PINKNEY: (Reading) Brown sugar boy in a blanket of white, bright as the day you came onto the page, from the hand of a man whose life and times and hardships and heritage and heroes and heart and soul led him to you.

NEARY: "The Snowy Day," with its beautiful illustrations, was an instant hit. But Deborah Pope, executive director of the Ezra Jack Keats Foundation, says there was also a backlash against Keats because he was white.

DEBORAH POPE: Ezra was criticized for presuming to be able to write about a black child.

NEARY: Pope says Keats offered a simple explanation for creating a book with a black child as its central character.

POPE: I put these characters into my books because they're there. They've always been there, but we've never seen them. We need to see them.

NEARY: And, Pope says, children of color still need to see themselves in books and other media, which is why she helped produce the animated version of "The Snowy Day."

(SOUNDBITE OF FILM, "THE SNOWY DAY")

LAURENCE FISHBURNE: (As narrator) Peter picks up a handful of snow - and another and still another.
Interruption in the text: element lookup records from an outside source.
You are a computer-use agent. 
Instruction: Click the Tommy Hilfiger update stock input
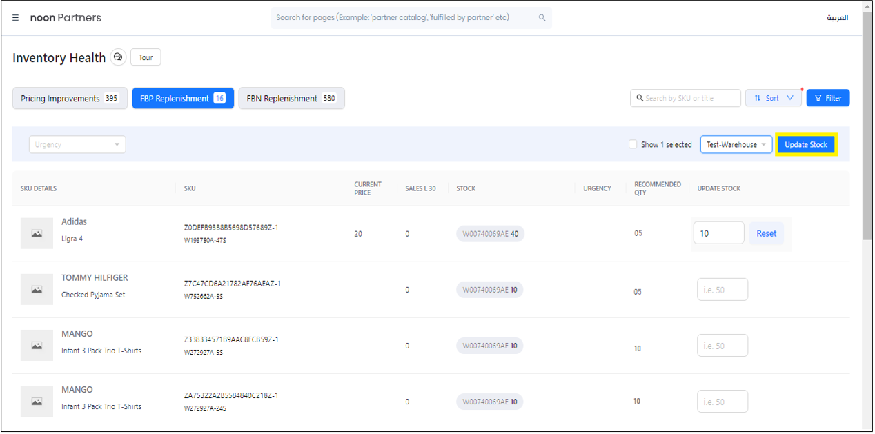[722, 290]
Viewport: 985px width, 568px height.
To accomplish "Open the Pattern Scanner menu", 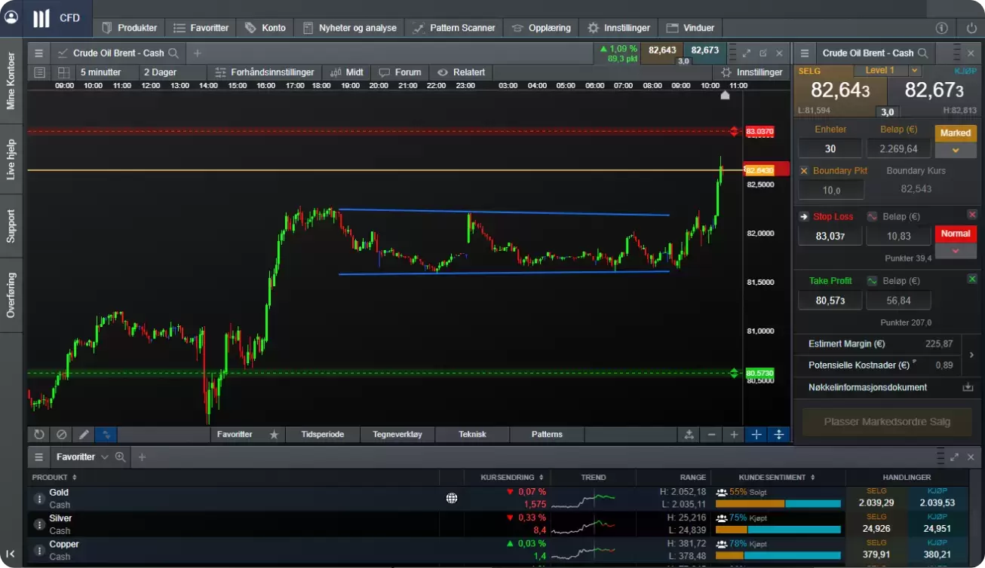I will tap(454, 28).
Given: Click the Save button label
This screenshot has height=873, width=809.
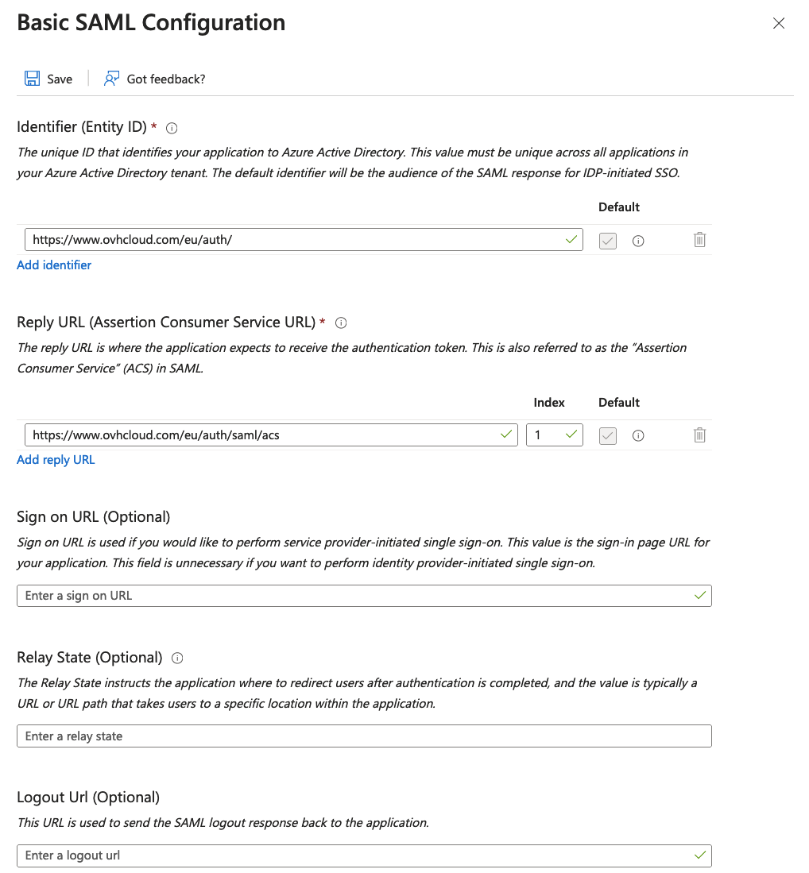Looking at the screenshot, I should pos(60,79).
He packs it round and firm and puts the snowball in his pocket for later.

REGINA KING: (As Mom) Peter.

NEARY: Many years ago, Ezra Jack Keats saw a need and filled it. That need, says Andrea Davis Pinkney, still exists.

PINKNEY: We need more Peters. We need more stories that are universal in nature and that appeal to all children just because of their beauty and whimsy and fun and discovery.

NEARY: Lynn Neary, NPR News, Washington.